Walking Meditation
Very often people have difficulty with sitting still and doing mindfulness meditation. While exposure and practice will make it easier to tolerate, I have found it vital to incorporate other types of meditation in order to continue my journey and healing. One such type is Walking Meditation. I will split this into 2 types - Traditional Structured Walking Meditation, and Informal Walking Meditation.
Informal Walking Meditation:
Note: This is a type of meditation, but not the same as Sitting Mindfulness Meditation. Informal Walking Meditation can contribute greatly to your focus, nonjudgment, and quality of life if practiced sincerely, but you will gain additional, deeper benefits from a Formal Sitting Mindfulness Meditation practice.
Go somewhere outside to walk. You don’t need a destination, but it’s okay if you practice this while going somewhere important. You can do it just doing loops around your neighborhood, walking to the store and back home, through a park or hike, or just picking a random direction and walking. It can be a short walk or a long one. Long ones have more potential for meaningful inner experiences.
Take note of your general state at the moment. Does your mind feel busy or quiet? How does your body feel? Do you want to take a walk? Are you looking forward to or dreading anything happening after your walk? Do you have any ideas of how this walk will feel or go?
The answer to these doesn’t matter, there’s no right or wrong way to answer any of these check-in questions. Just curiously and non-judgmentally note your answer to each of them as if you were a scientist watching a subject. The point is that part of this practice is to notice how our thoughts and opinions change as we keep moving.

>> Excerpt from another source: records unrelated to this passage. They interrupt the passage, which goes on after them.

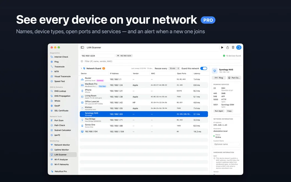Image resolution: width=291 pixels, height=182 pixels.
Task: Select Visual Traceroute in the sidebar
Action: pos(62,76)
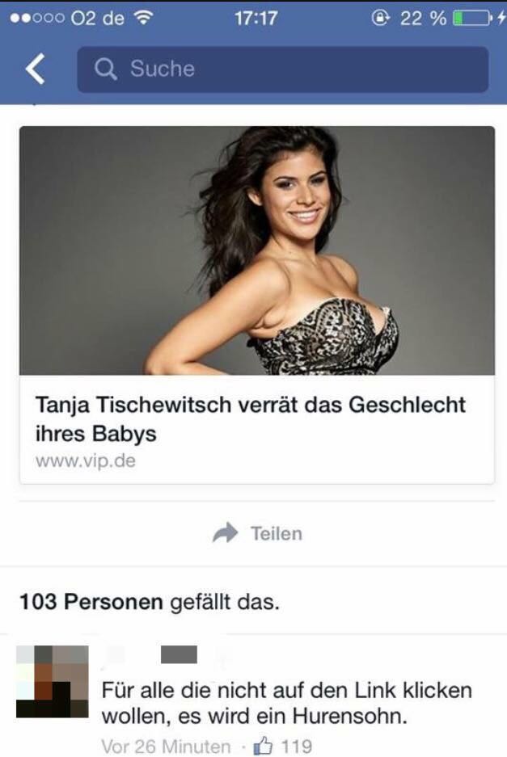This screenshot has width=507, height=757.
Task: Click the magnifying glass search icon
Action: pyautogui.click(x=105, y=69)
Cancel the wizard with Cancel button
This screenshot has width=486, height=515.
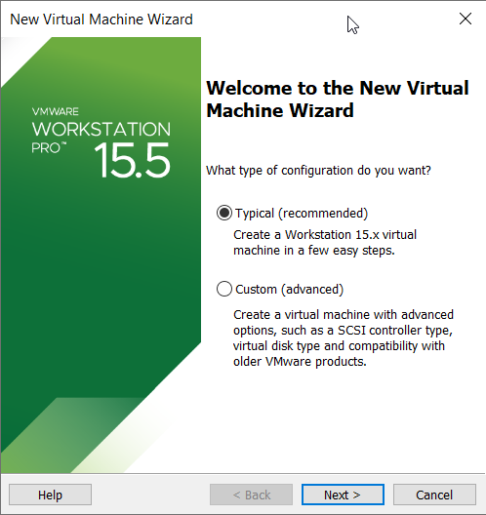[x=434, y=495]
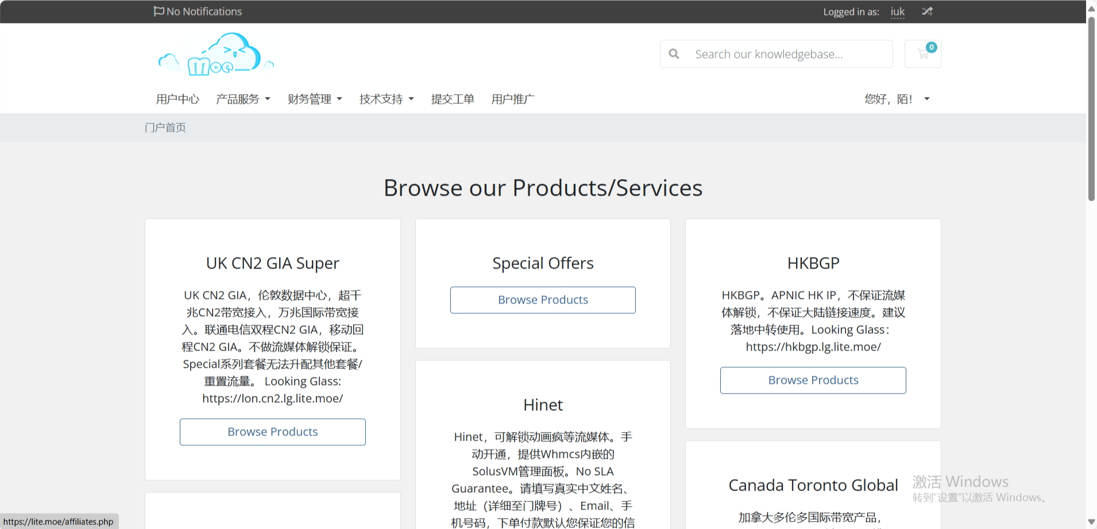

Pick an object of focus, or a couple to bounce between on your walk.
You can pick to focus on traditional walking meditation focuses like the breath, the feeling of your feet stepping and the body moving, or the feeling of the wind on your skin. These simpler, close to the body objects of focus tend to be more clear tools for meditative insight.
However, if a quiet walk with no distractions seems painful or boring and you want the normal health benefits of walking + a taste of mindfulness, then you can pick an playlist or podcast or audiobook as your “main focus”
Whichever focus you choose, you will use it the same way we use the breath in Mindfulness Meditation. So you will be walking, and noting whenever you get distracted from your focus object.
For example, if you chose “I’m going to do laps around my neighborhood while listening to this music playlist”, then you will attempt to keep most of your focus on purely listening to the sounds of the music, and the subtle effects music has on your mind.
You will inevitably think of other things, just like in normal meditation, but especially because walking outside will inherently bring in a lot of stimuli - other people, cars, plants, signs, etc.
Memories associated with the music, judgments on whether the music is good or bad, urges to replay or skip a song - these are all distractions and should be noted as “thinking”.
When you inevitably get distracted (thinking at length about anything except the pure sounds of the music), then you gently note “ah, thinking about X, now back to the music”. You may do this many countless times during your walk. The idea, like in mindfulness meditation, is to treat each Noting as a successful rep in the mindfulness muscle of your brain. So bring on the distractions!
At the end of your walk, whether its 10 minutes or 2 hours, do some stretches and let go of your object of focus. You can return to normal waking consciousness. Ask yourself the same questions you asked at the beginning. Do you notice any change in your body tone or state of mind? Anything feel better, worse, the same?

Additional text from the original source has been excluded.